LONDON (The Guardian) — The Guardian newspaper has listed Russia-based Armenian writer Narine Abgaryan among Europe’s most exciting authors. Below is her story.
A Russian writer of Armenian origin, Narine Abgaryan is already renowned as a children’s author and blogger in Russia. Her novel Three Apples Fell from the Sky has sold more than 160,000 copies since it was first published in 2015 and won Russia’s most prestigious literary award, the Yasnaya Polyana prize (founded by the Tolstoy estate). A magical realist story of friendship and feuds, published in English this month by Oneworld, the book is set in the remote Armenian mountain village of Maran, where the villagers pick mulberries and make baklava. An ancient telegraph wire and a perilous mountain path that even goats struggle to follow is their only connection to the outside world. Abgaryan cites One Hundred Years of Solitude by Gabriel García Márquez, set in the isolated fictional village of Macondo, as her favourite book. But she was haunted by the ending of Márquez’s multi-generational saga of the Buendía family, as all traces of Macondo’s existence are wiped away. In Three Apples Fell from the Sky (translated by Lisa C Hayden), she resolved to write a fable that did exactly the opposite. “I wanted to write a story that ends on a note of hope,” she says. “Humanity is in dire need of hope, of kind stories.”

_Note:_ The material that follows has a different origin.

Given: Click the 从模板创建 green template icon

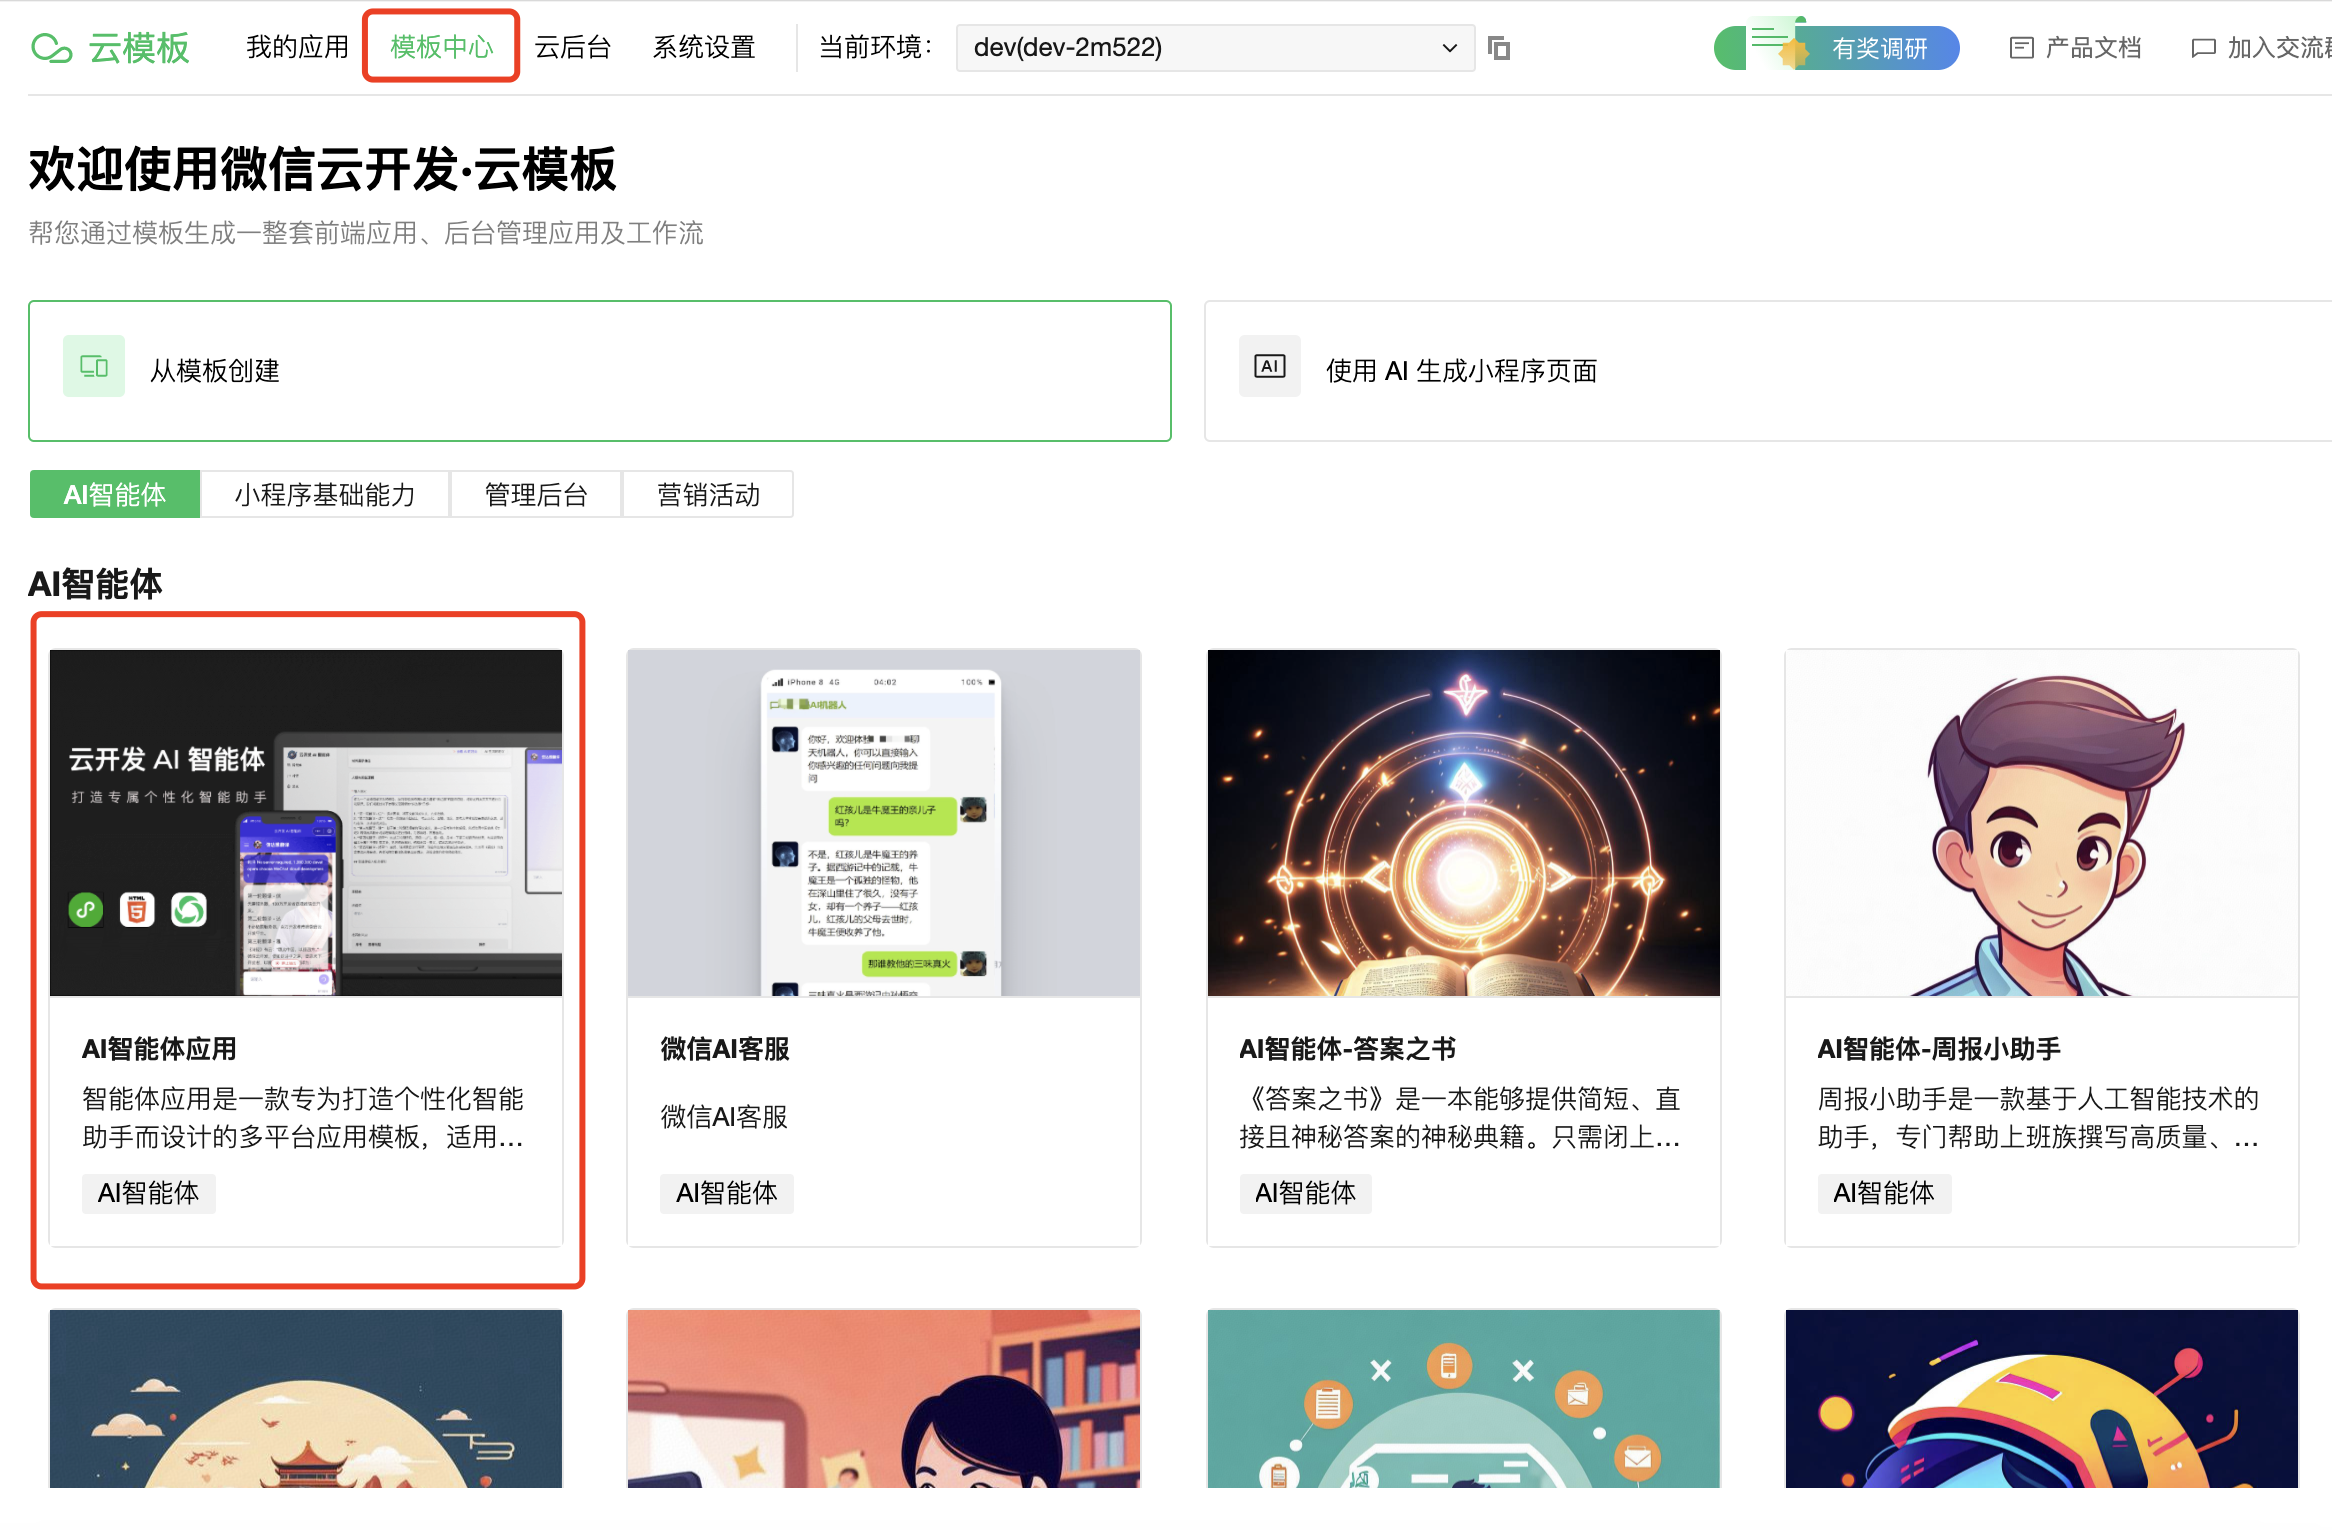Looking at the screenshot, I should [x=94, y=367].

Her work has already been translated into 12 languages, and with English being the 13th, she now calls this her lucky number. “When you’re published in English there’s a greater chance that your work will resonate more widely,” she says. “When your work is translated, you start to work with greater joy and hope. You start to believe in yourself more.” Jade Cuttle
• Narine Abgaryan’s Three Apples Fell from the Sky, translated by Lisa C Hayden, is published by Oneworld and is out now.